§ Your instructions
Starting with the first line below, extract each line through the one that contains "You are a computer-use", inclusive, excluding pictures.

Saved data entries
________
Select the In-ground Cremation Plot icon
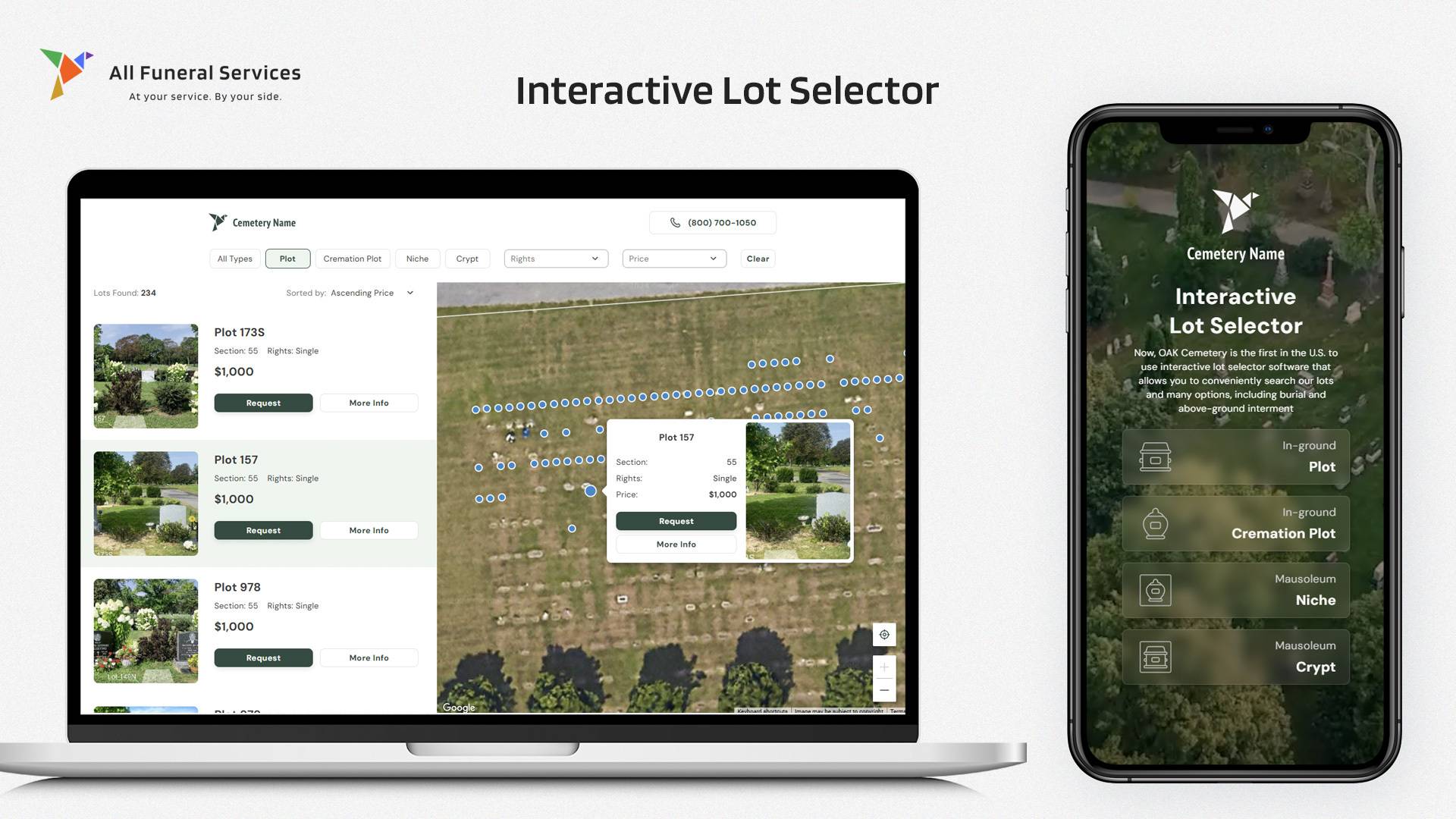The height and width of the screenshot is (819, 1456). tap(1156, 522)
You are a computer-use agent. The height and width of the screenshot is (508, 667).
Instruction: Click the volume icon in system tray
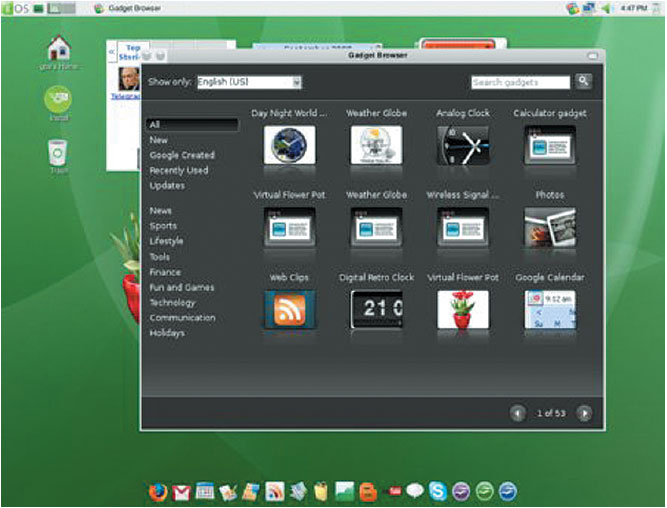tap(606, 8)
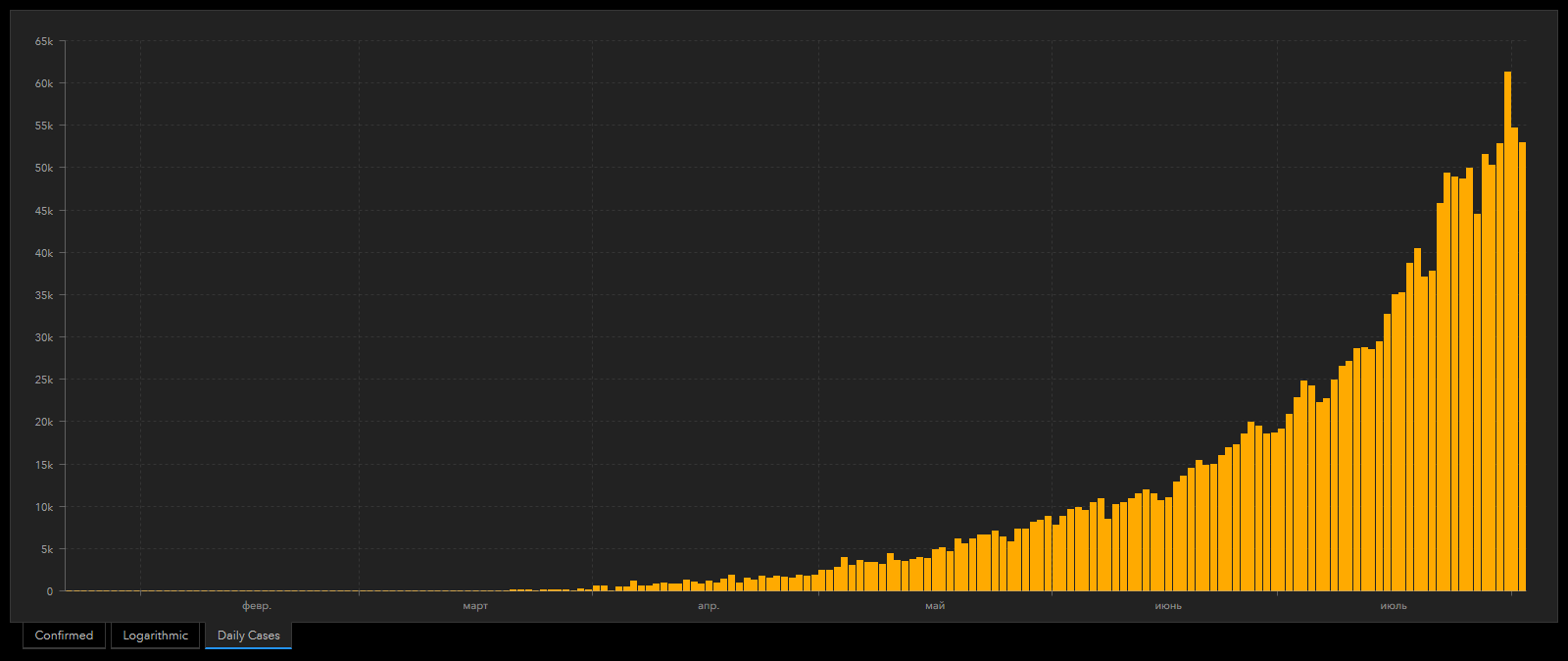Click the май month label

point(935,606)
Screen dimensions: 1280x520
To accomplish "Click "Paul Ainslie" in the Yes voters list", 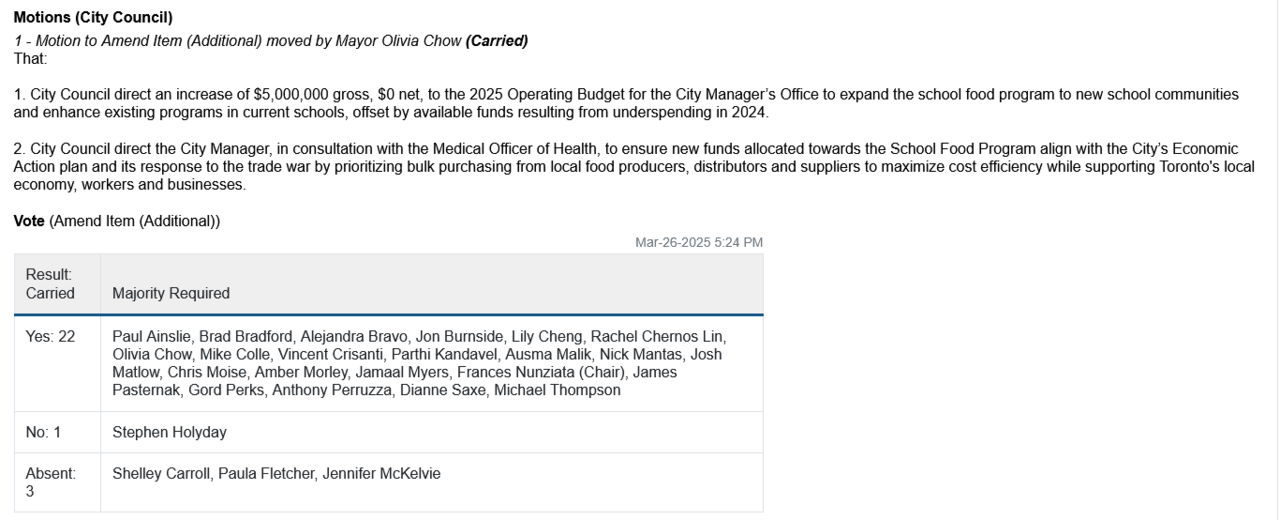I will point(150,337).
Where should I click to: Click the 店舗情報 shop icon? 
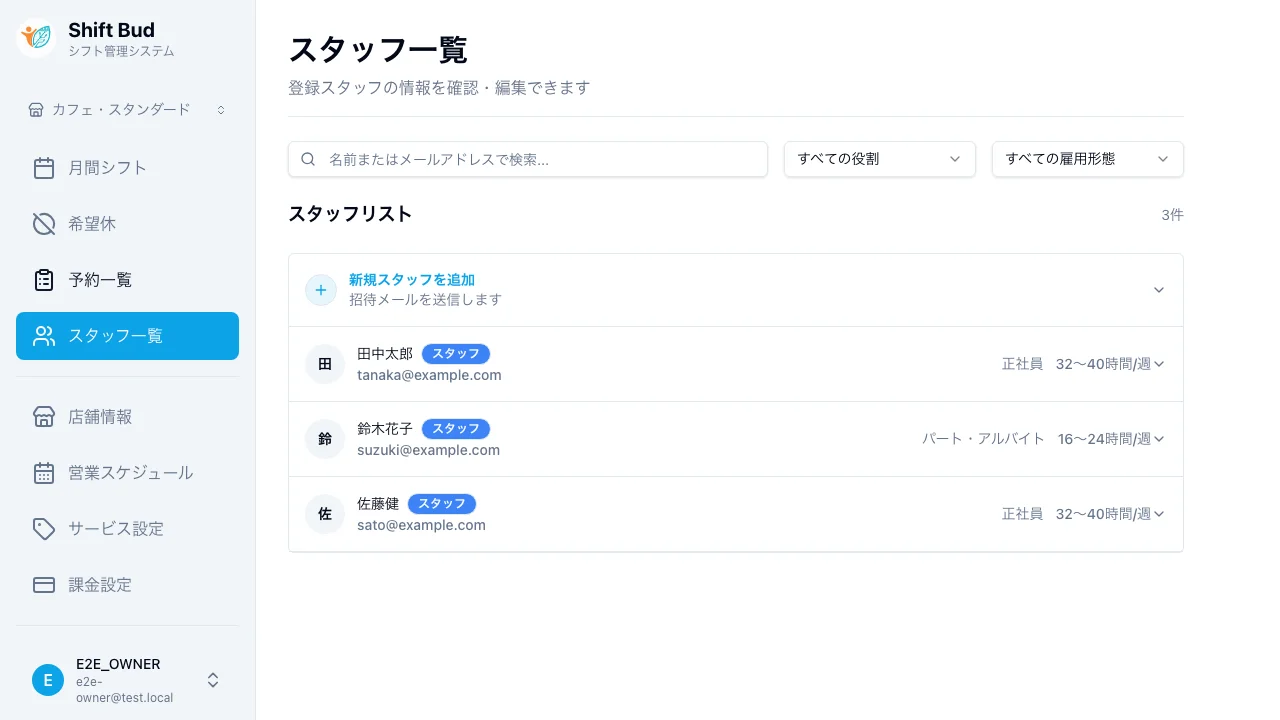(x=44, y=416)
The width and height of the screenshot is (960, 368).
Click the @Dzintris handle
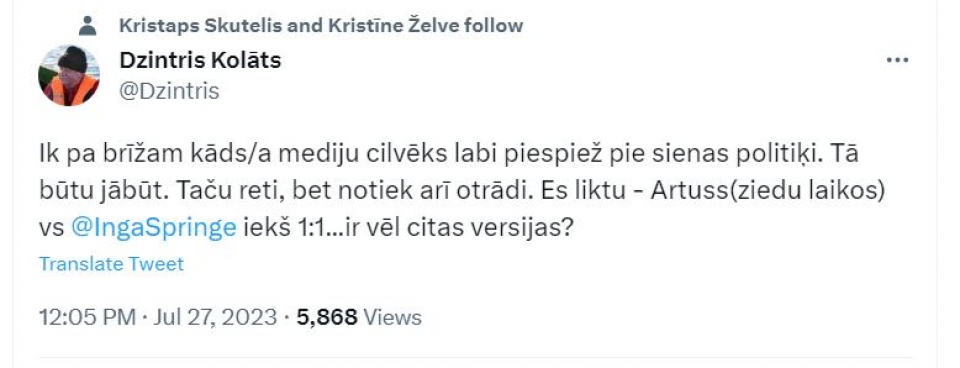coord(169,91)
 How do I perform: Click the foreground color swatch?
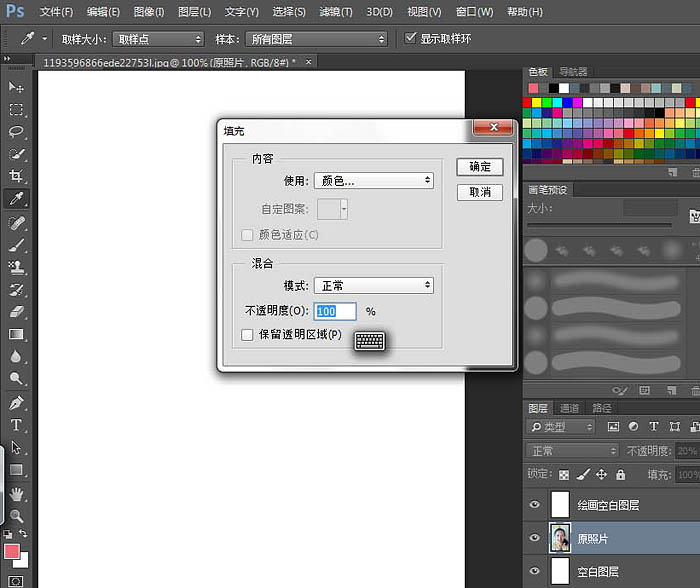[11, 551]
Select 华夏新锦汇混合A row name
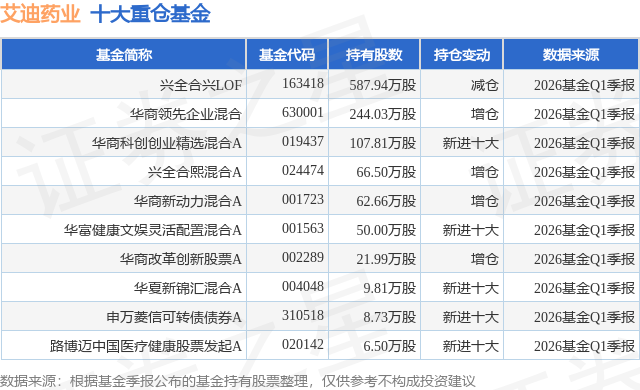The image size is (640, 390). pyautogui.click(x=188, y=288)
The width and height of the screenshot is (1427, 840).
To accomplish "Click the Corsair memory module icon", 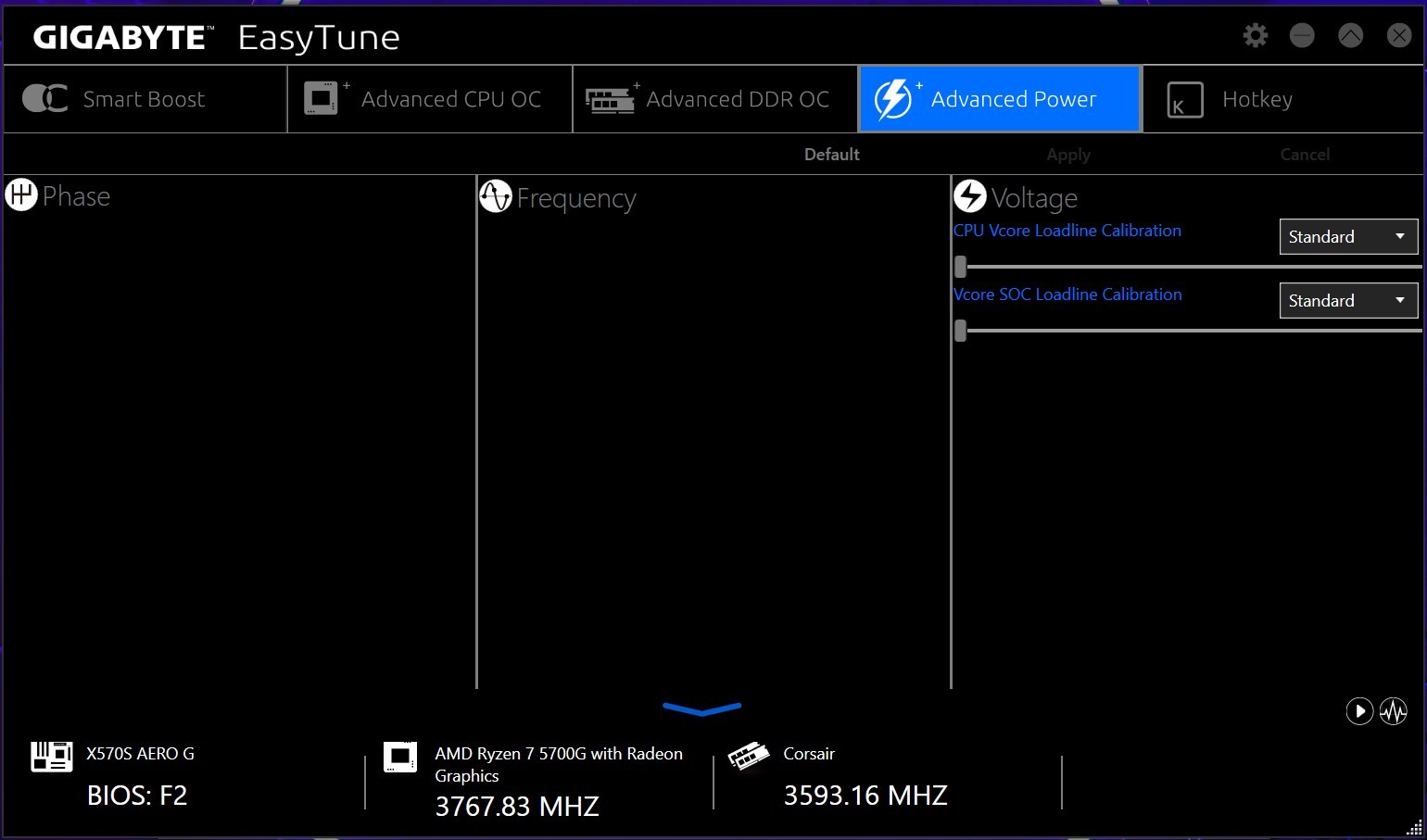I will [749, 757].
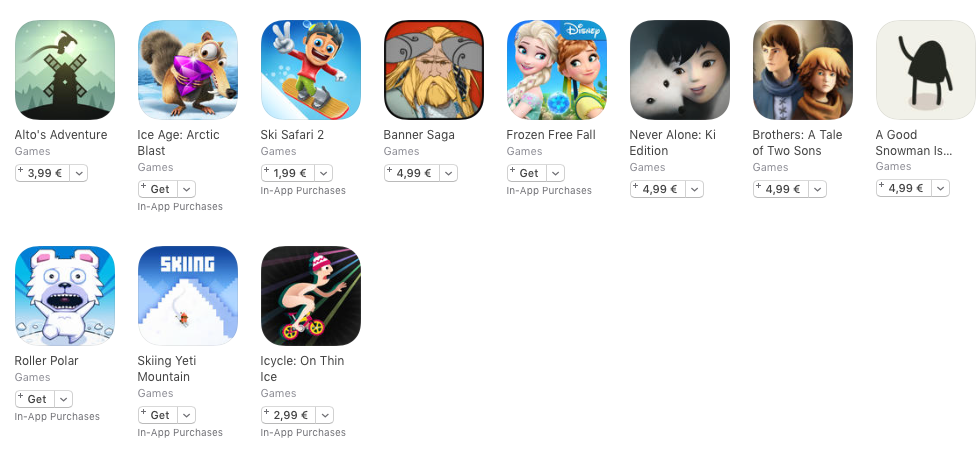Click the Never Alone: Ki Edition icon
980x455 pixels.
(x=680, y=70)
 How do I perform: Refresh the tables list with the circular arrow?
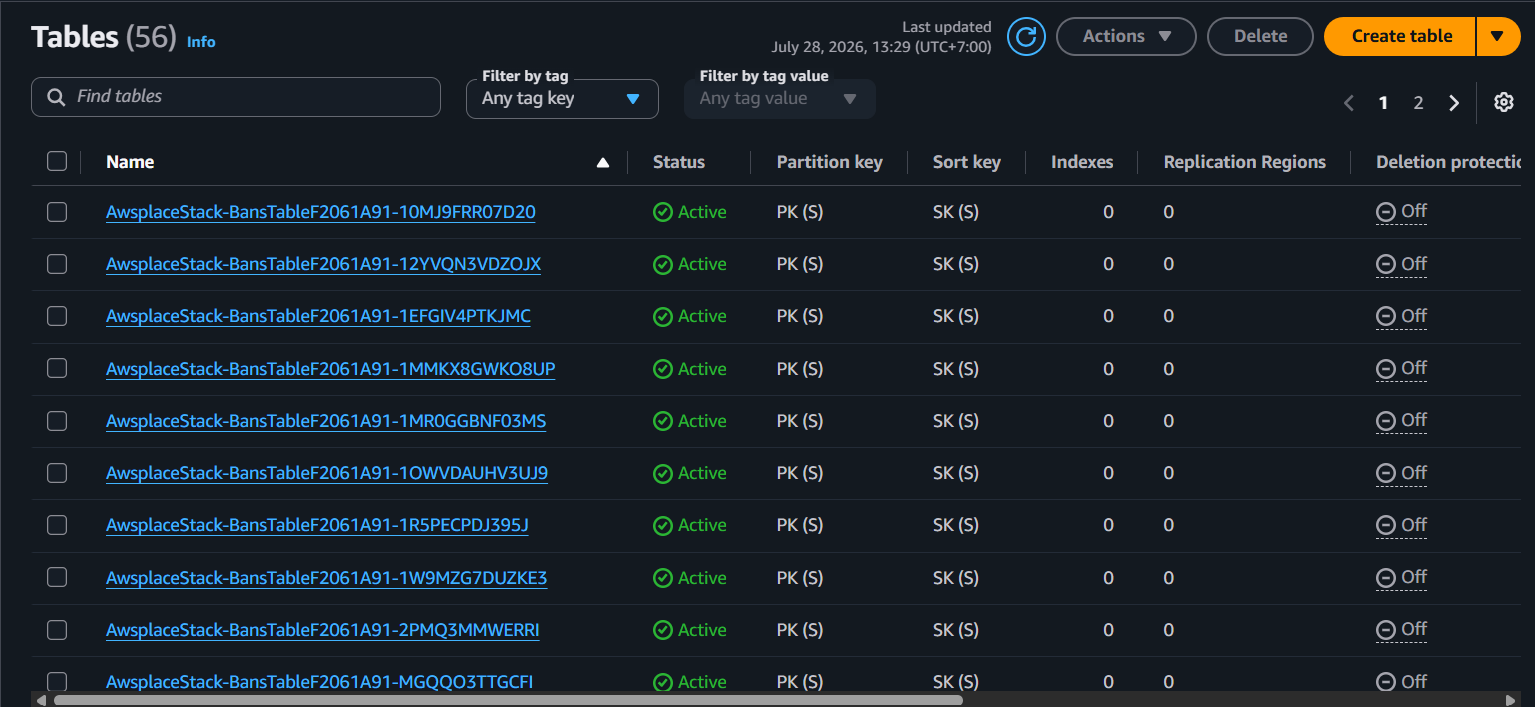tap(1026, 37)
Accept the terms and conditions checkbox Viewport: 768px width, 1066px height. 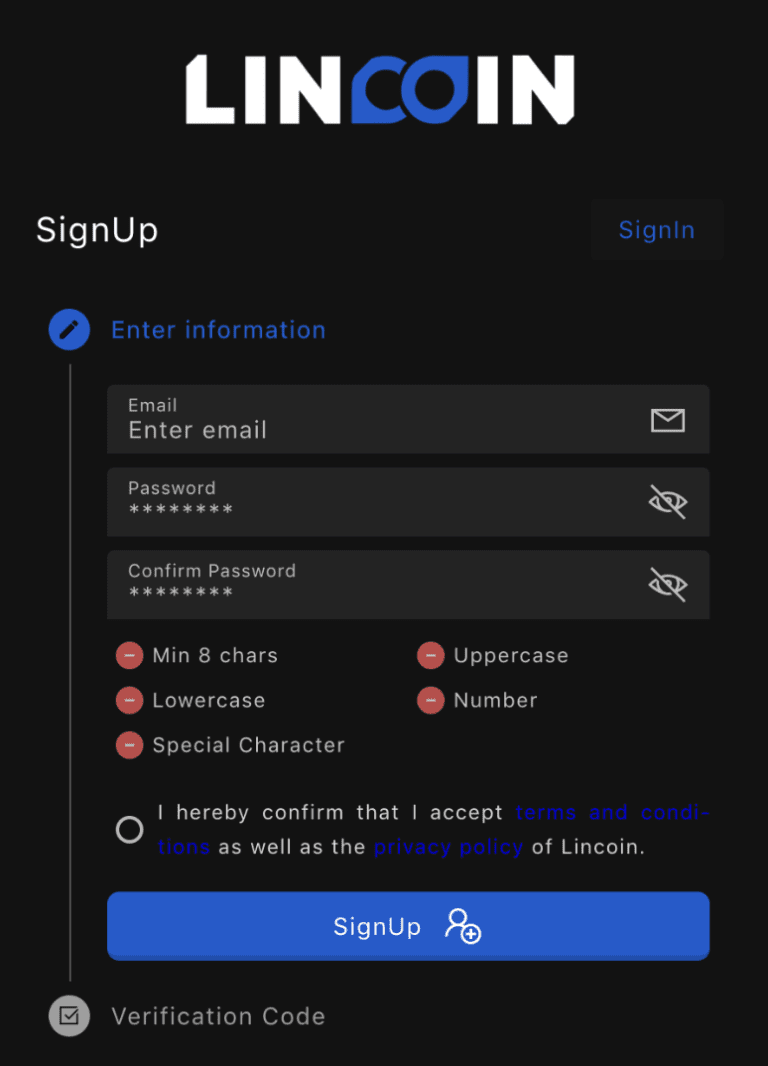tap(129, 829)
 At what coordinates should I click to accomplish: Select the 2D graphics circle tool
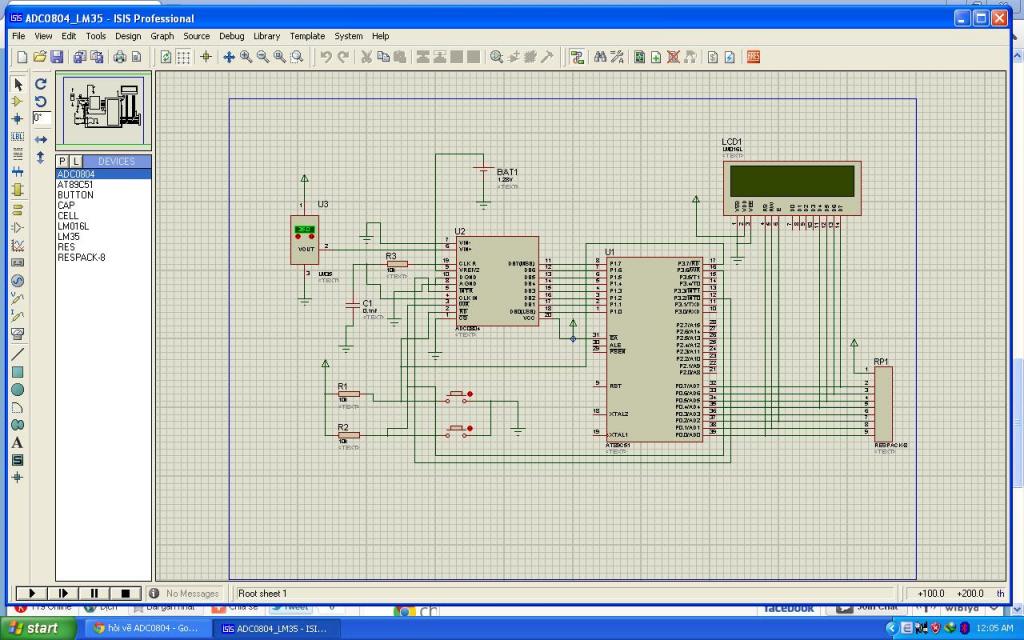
________
§ Exercise answer
Select the In-ground Cremation Plot icon
The height and width of the screenshot is (819, 1456). tap(1156, 522)
You are a computer-use agent. The height and width of the screenshot is (508, 667).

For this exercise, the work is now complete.